Gary Harris, Michigan State, Soph., Guard – A highly-touted recruit entering college, a shoulder injury limited what Harris could do last year. Expectations were just as high this year, and Harris delivered for the most part. A skilled shooting guard with the ability to knock down NBA-range threes as well as finish at the basket in spectacular fashion, Harris was a constant as Michigan State battled through various injuries this season to win 26 games. As the season wore on, Harris started to force his shot a little too much, leading to him relying on his jumper instead of looking to attack the basket. With the Spartans healthy entering the tournament, look for Harris to feel less burdened to score and take what comes naturally. This should also help on the defensive end, where Harris is one of the better on-ball defenders in the tournament.

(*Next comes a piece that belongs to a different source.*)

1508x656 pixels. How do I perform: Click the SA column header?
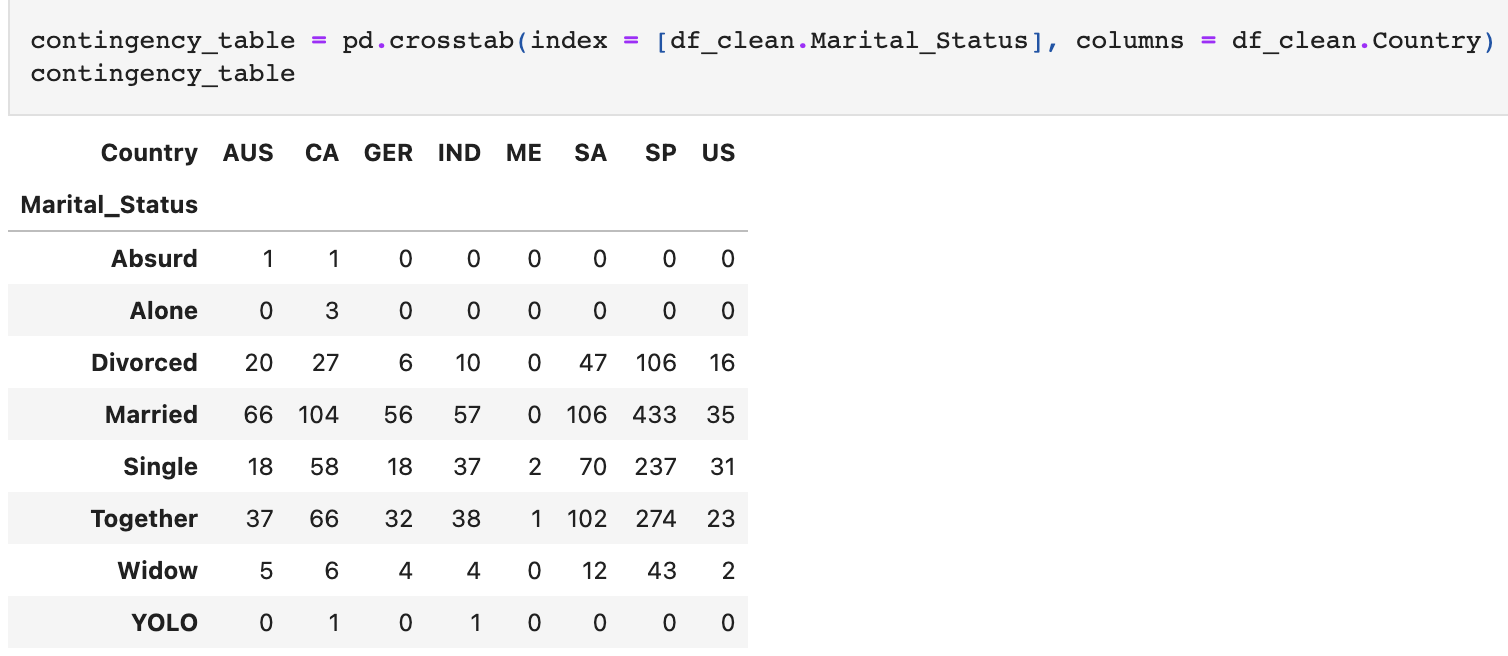coord(590,153)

Adreian Payne, Michigan State, Sr., Forward – Payne was an enigma his first three seasons as a Spartan. A good combination of size, athleticism, and skill, Payne just had trouble putting it all together. Finally, he did it this year, and the result has him looking like a future NBA 1st Round pick. At 6’10, 245, Payne can play with his back to the basket, face up out of the low or high posts and drive to the rim, or he can be a long-range threat, able to spot up behind the arc and use his size to get good looks (41% 3FG%). He’s not a big shot-blocker for his size, but he does enough to make teams think twice if he is around the basket, and he can move out to the perimeter and defend as well. Payne is a tough matchup for most teams, so don’t be surprised if he has at least one dominant game in his last NCAA Tournament.

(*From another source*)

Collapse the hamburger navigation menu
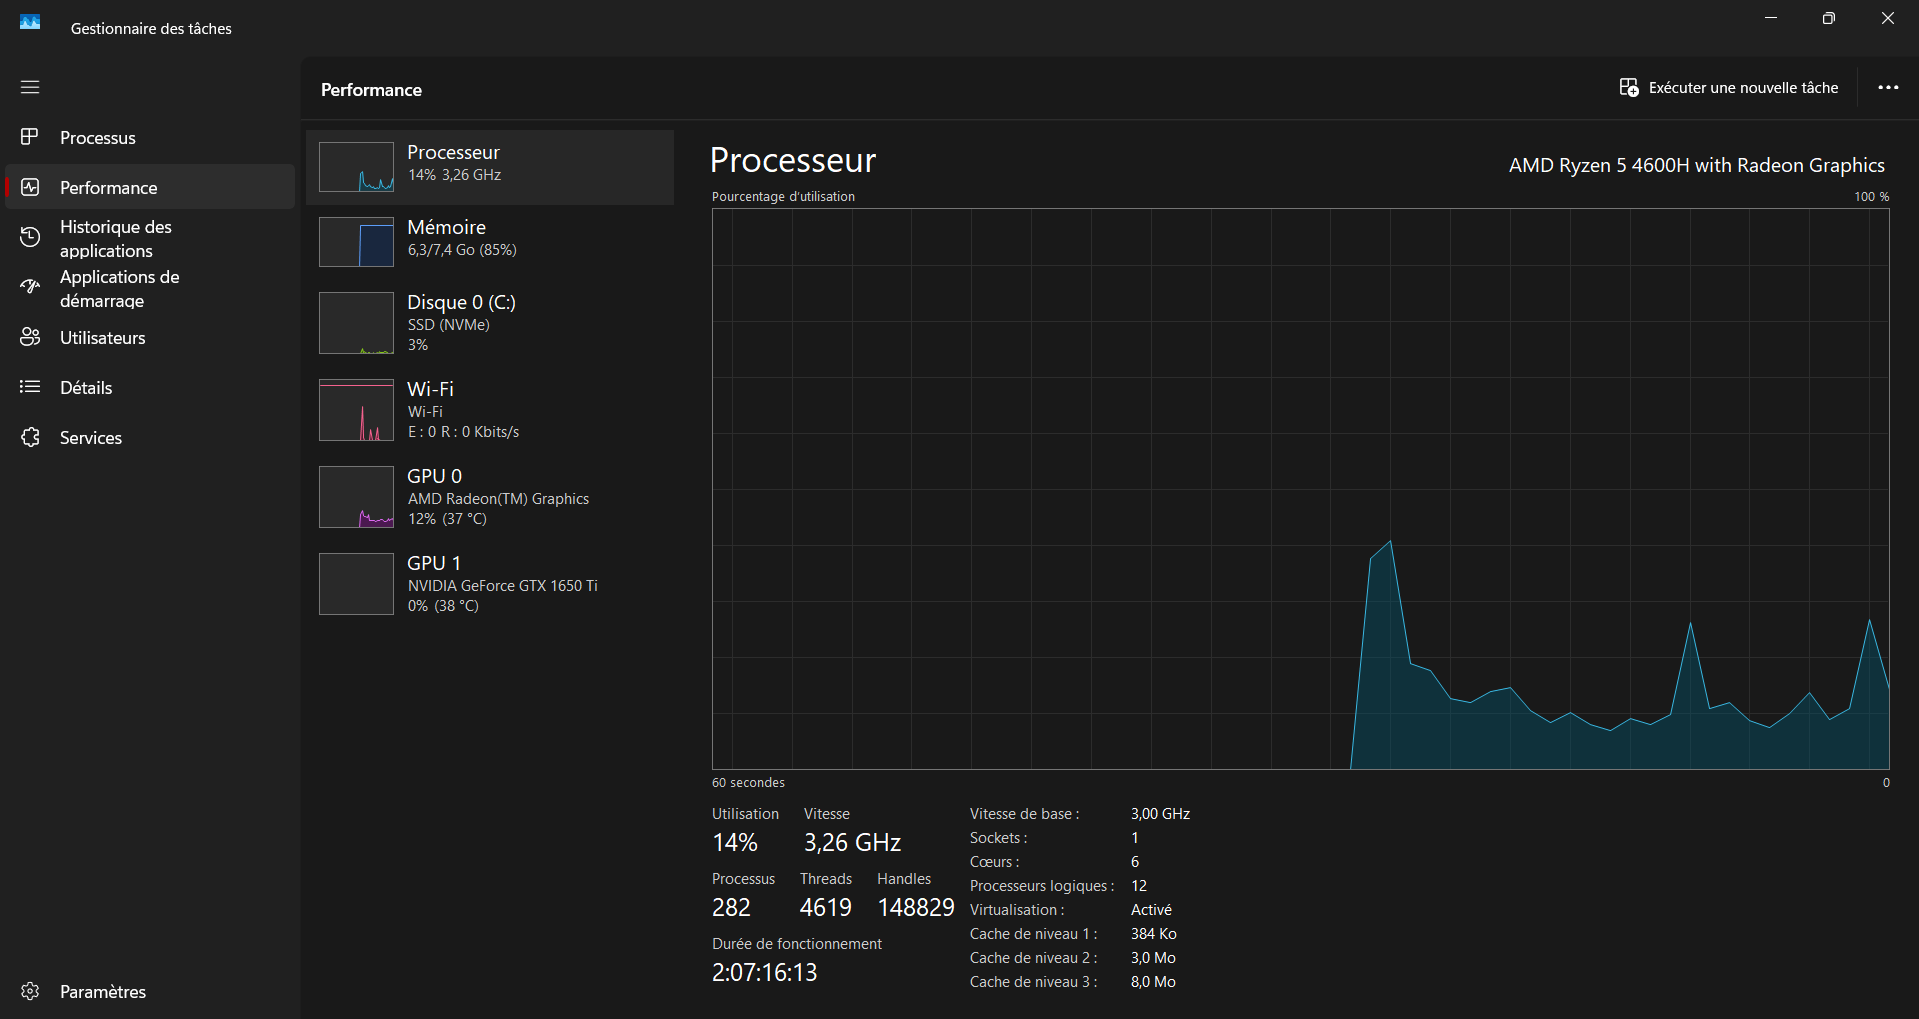Viewport: 1919px width, 1019px height. coord(30,87)
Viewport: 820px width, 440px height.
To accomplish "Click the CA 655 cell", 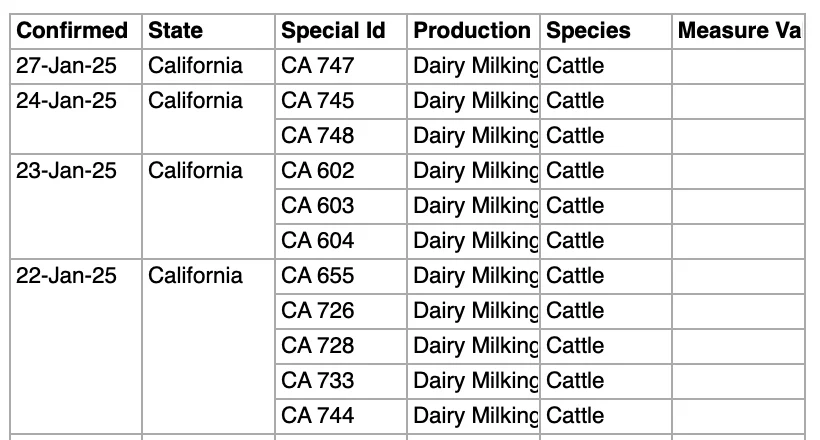I will (341, 276).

Sean Kilpatrick, Cincinnati, Sr., Guard – The leading scorer in the American Athletic Conference this season, Kilpatrick raised his game to another level by often taking the offensively-challenged Bearcats on his back and carrying them to wins. He isn’t the most efficient offensive player, but he found ways to score even when the opponents knew he was getting the ball. As with many volume-scorers, Kilpatrick’s shot selection can be an issue as the defense is keyed on him, but he has the ability to knock down shots from anywhere on the floor. He is a hard-nosed defender who has can guard the ball very well and he is a strong rebounder for his size. Another “old” senior, Kilpatrick is already 24 years old, so his path to the NBA may not be through the Draft, but he is still someone who may find a spot in the league sooner rather than later.

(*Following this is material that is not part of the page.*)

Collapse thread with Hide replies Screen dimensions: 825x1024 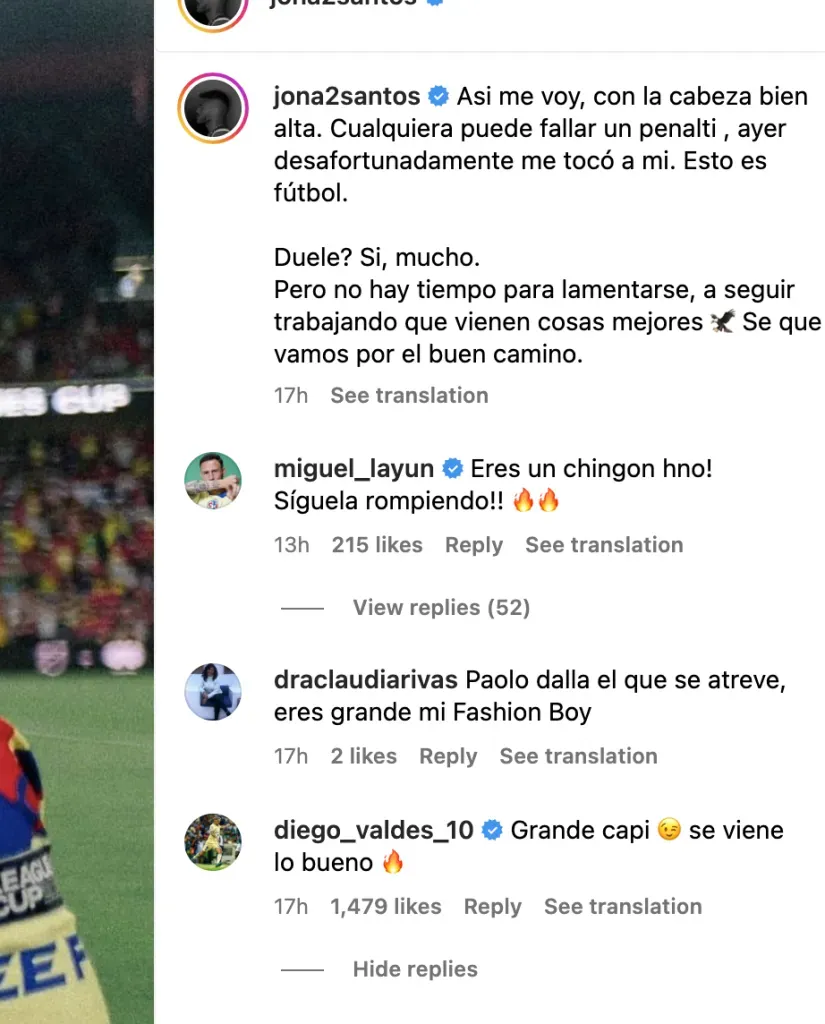(x=415, y=969)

Marcus Paige, North Carolina, Soph., Guard – A natural point guard, Paige has spent most of the season over at the shooting guard position because the Tar Heels have needed him to focus on scoring. Paige is a threat to score anytime he has the ball in his hands, whether he is isolated on a defender or taking the ball off of high screens. The left-handed Paige is capable of attacking the basket on either side of the rim and he isn’t afraid to take some contact along the way (one free throw for every two field goal attempts this year.) He doesn’t shy from the big moment, and at times seemed to single-handedly bring North Carolina back from double-digit deficits. Though playing off the ball, Paige was still the leading assist man on the Tar Heels while playing over 35 minutes per game. He’s not a great defender, but still handles himself well against some bigger guards. In another year, he may be considered a solid 1st round draft pick.
Shabazz Napier, Connecticut, Sr., Guard - Following in the footsteps of former teammate Kemba Walker, Napier had turned himself into a one-man wrecking crew for the Huskies. He can be flashy at times, but he is much more controlled than he was early on in his college career. Napier’s first step may be one of the best out of college point guards, and once he gets into the lane, he is an extremely creative finisher around the basket. As his shot selection has improved, he has also become a much more consistent three-point threat, though at a generous 6’1, he sometimes needs help getting the space he needs to get his shot off against bigger defenders. Napier can be a terror on the defensive end, with his feet and hands constantly active, and the ability to anticipate passes or trap players as well as anyone in the tournament. Expect Napier to find a place in the NBA next season as a solid back-up point guard option.
Bryce Cotton, Providence, Sr., Guard – There seems to be a common theme running through many of the players in this region, smaller guards who are relied upon for offense, and Providence’s Cotton is another on that list. To understand how much Cotton meant to his team this year, there is one stat you need to look at: Cotton averaged 39.9 minutes per game for the Friars this year. Four times he played all 50 minutes of a double-overtime game, and in 21 games he played at least 40 minutes. Cotton took over point guard duties from the graduated Vincent Council this season and did a tremendous job spurring on the Friars’ offense. Cotton averaged six assists per game and had a 2.4:1 assist-to-turnover ratio. On top of that, he scored over 21 points per game, and went to the free throw line 258 times, hitting 85% of them. His offense would be enough to make him valuable, but he is also a very strong on-ball defender, and while he may not pile up a lot of steals, he makes it difficult for teams to get into a rhythm offensively. There are a lot of guards similar to Cotton in this draft and he deserves a chance to go to head-to-head against them in team workouts this spring.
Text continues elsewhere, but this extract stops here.